--- COSA SI CHIEDE ---
Per favore, riscrivi in forma di elenco il paragrafo del brano che comincia con «Il Laboratorio di Lettere e Filosofia può dunque», conservandone i fatti principali.

--- BRANO FORNITO ---
────
L’università non è estranea a tale innovazione, dal momento che il Miur prevede che la formazione per l’insegnamento di una disciplina non linguistica in lingua straniera sia disciplinata dall’università mediante corsi di perfezionamento (art. 14 dello schema di decreto recante il regolamento concernente la formazione iniziali degli insegnanti, approvato il 10/9/2010, ai sensi dell’art. 2, comma 416 della legge 23 dicembre 2007, n. 244).

Il Laboratorio di Lettere e Filosofia può dunque essere letto come un primo assaggio formativo per rispondere alle esigenze degli insegnanti nel nuovo assetto della scuola superiore. Data l’attualità normativa la risposta degli insegnanti è stata molto più alta del previsto: da una previsione calibrata inizialmente su 30 partecipanti si è passati ad una partecipazione effettiva di 45 persone, numero oltre il quale sarebbe stato impossibile offrire un percorso di qualità, poiché il laboratorio contava sul coordinamento di due sole figure formatrici (Ricci Garotti/Muscarà). Il cambiamento dello scenario istituzionale della scuola superiore non è stato il solo ingrediente a richiamare interesse: CLIL si configura infatti come un progetto basato su precise teorie dell’apprendimento. La ricerca su questi temi, che ha conosciuto ormai uno sviluppo di altissimo livello sul piano internazionale, si avvale delle scoperte scientifiche più recenti in merito ad almeno tre settori: i processi cognitivi legati all’utilizzo linguistico, l’acquisizione bilingue e lo sviluppo di funzioni linguistiche alte (definito da Jim Cummins CALP) attraverso un utilizzo non legato all’istruzione formale della lingua.
────
Voci archiviate:
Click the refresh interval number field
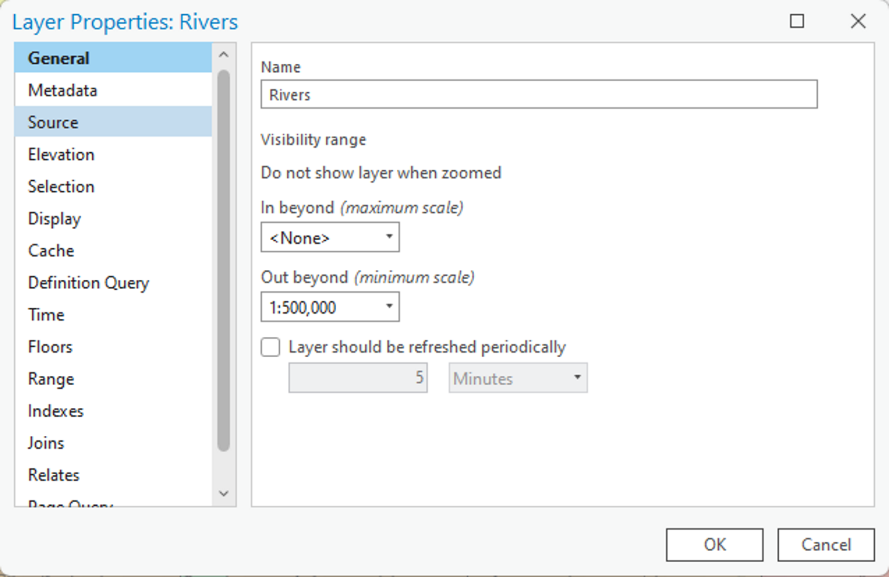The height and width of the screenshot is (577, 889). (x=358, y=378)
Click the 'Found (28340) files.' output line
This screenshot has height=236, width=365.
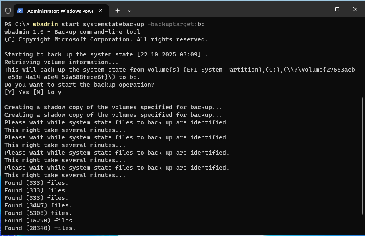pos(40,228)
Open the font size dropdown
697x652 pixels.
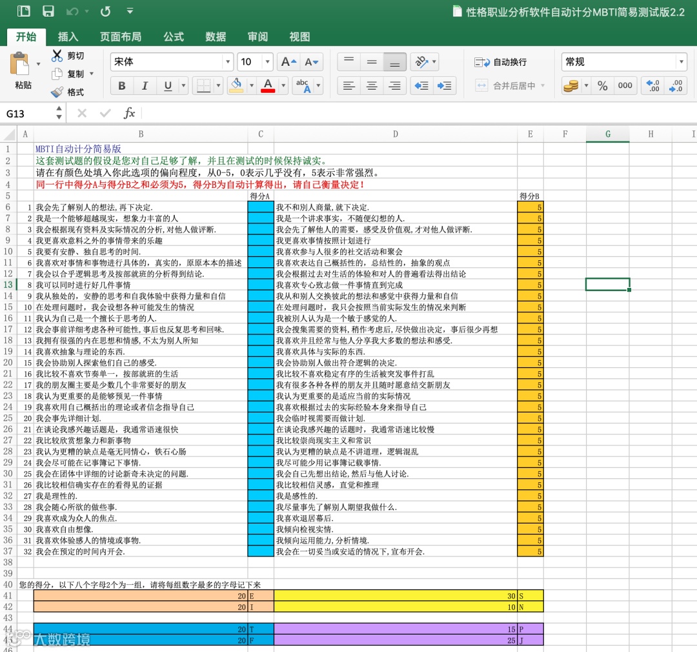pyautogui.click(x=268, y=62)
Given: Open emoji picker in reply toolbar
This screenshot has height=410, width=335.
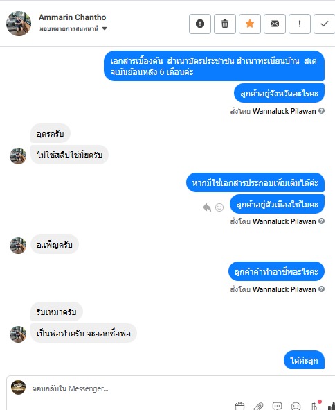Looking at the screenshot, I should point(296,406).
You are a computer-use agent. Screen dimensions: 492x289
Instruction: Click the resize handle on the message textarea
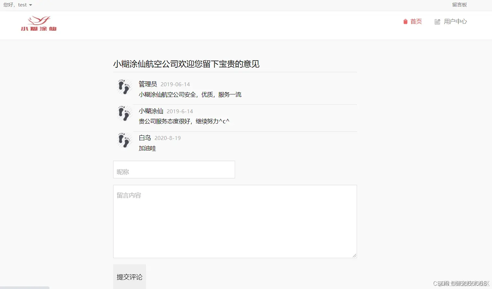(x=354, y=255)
────
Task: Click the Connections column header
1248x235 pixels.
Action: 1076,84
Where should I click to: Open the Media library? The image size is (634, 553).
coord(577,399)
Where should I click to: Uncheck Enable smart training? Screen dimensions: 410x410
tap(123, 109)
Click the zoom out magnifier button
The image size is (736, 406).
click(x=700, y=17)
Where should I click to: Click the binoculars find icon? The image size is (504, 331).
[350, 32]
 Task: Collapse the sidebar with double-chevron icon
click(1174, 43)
────
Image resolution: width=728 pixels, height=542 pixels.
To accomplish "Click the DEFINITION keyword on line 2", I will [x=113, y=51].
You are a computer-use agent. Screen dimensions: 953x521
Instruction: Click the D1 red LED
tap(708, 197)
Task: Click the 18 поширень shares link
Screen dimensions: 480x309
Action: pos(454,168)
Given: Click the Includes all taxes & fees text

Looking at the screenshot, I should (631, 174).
────
--- SPAZIO RISPOSTA ---
- Il Laboratorio di Lettere e Filosofia è un primo assaggio formativo pensato per le esigenze degli insegnanti nel nuovo assetto della scuola superiore.
- La risposta degli insegnanti ha superato le attese: erano previsti 30 partecipanti, sono stati 45.
- Non si poteva andare oltre i 45 senza perdere qualità, perché il laboratorio era coordinato da due sole formatrici (Ricci Garotti/Muscarà).
- Oltre al cambiamento istituzionale, ha attirato interesse il fatto che CLIL si basa su precise teorie dell'apprendimento.
- La ricerca su questi temi, molto sviluppata a livello internazionale, si fonda sulle scoperte più recenti in almeno tre settori:
  - i processi cognitivi legati all'uso della lingua;
  - l'acquisizione bilingue;
  - lo sviluppo di funzioni linguistiche alte (ciò che Jim Cummins chiama CALP) attraverso un uso della lingua non legato all'istruzione formale.